▶ _Exercise_
Look for "agent" in the material below and show each line that contains it.

▶ _Supplied records_
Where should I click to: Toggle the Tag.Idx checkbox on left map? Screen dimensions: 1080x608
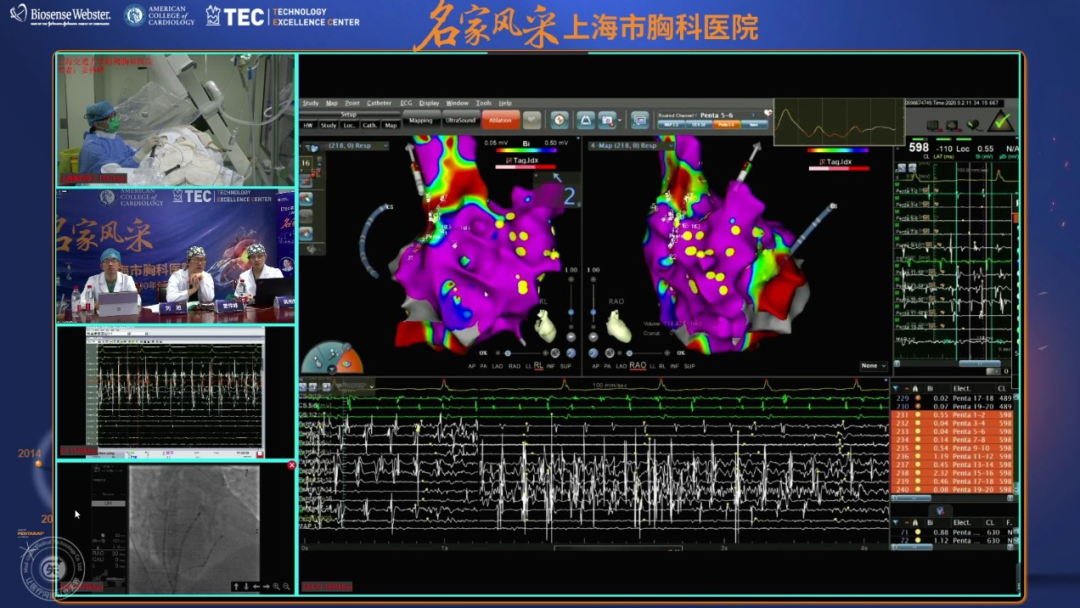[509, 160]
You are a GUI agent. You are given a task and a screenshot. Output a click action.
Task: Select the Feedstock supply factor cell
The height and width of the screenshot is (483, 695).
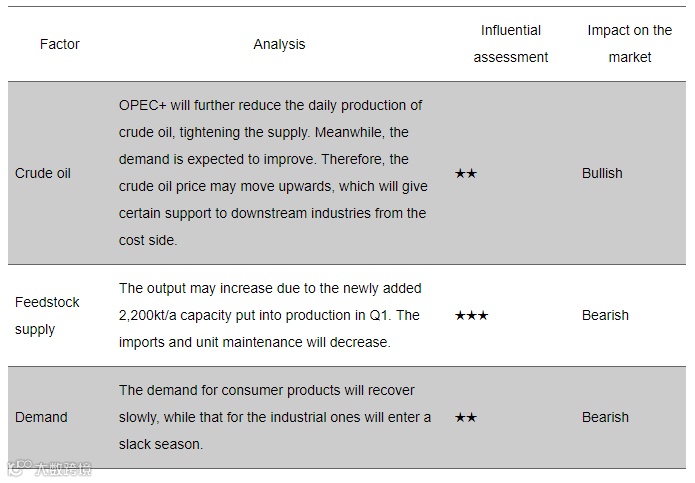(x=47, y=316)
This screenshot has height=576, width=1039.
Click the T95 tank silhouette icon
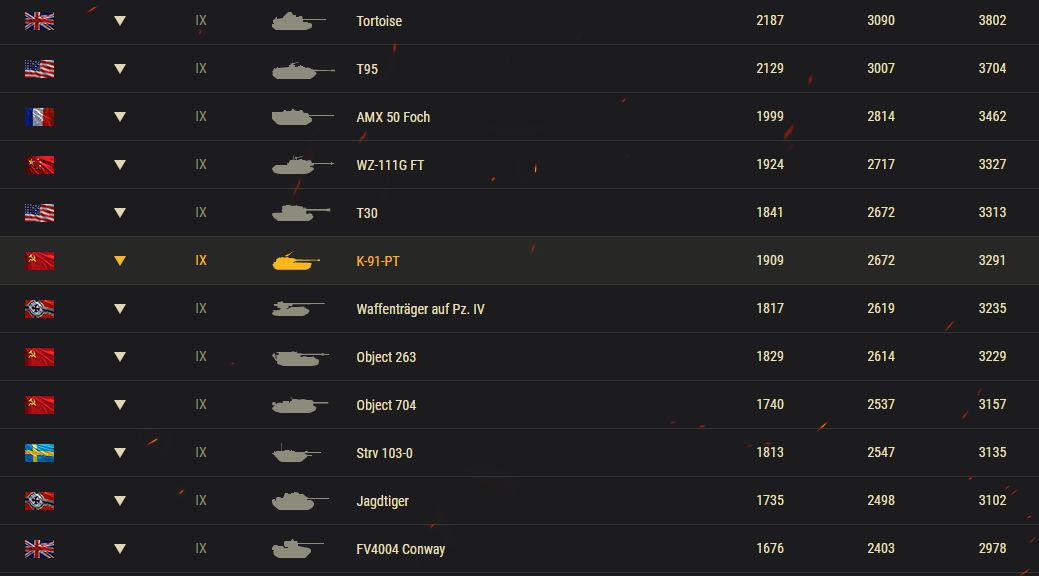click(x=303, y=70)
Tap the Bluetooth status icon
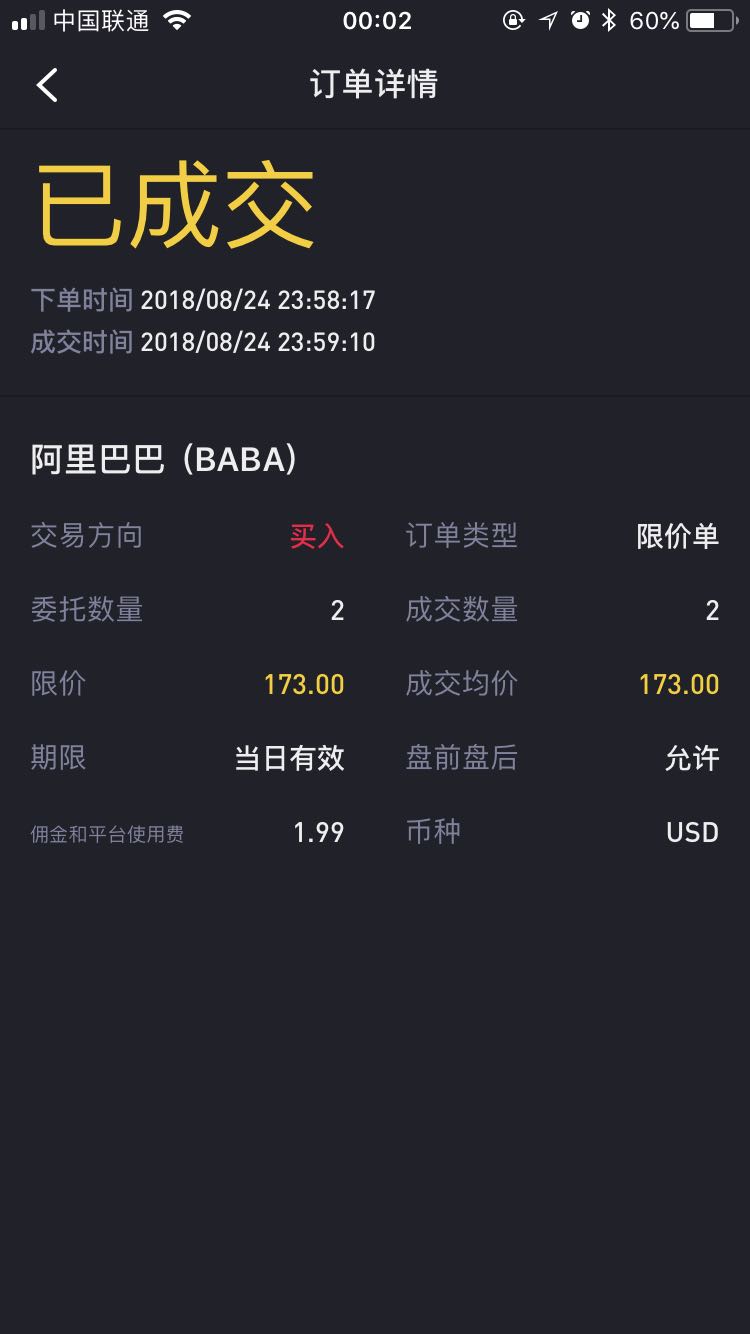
...
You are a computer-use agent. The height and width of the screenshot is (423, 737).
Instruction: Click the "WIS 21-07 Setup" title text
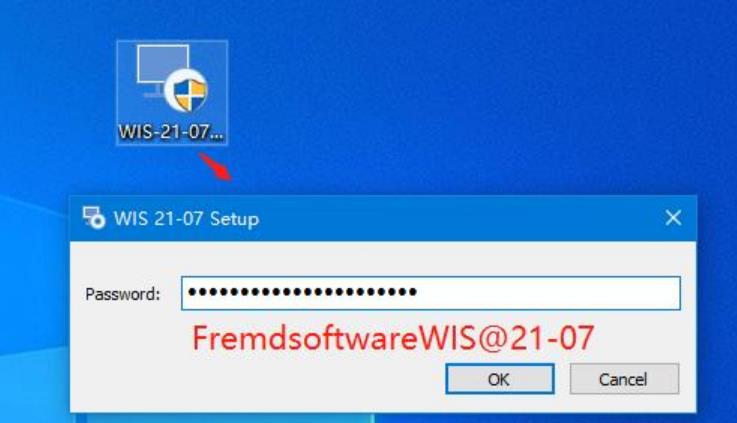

▶ _Task response_
You are a GUI agent. You are given a task and a screenshot. Output a click action.
You are a computer-use agent. The height and width of the screenshot is (423, 737).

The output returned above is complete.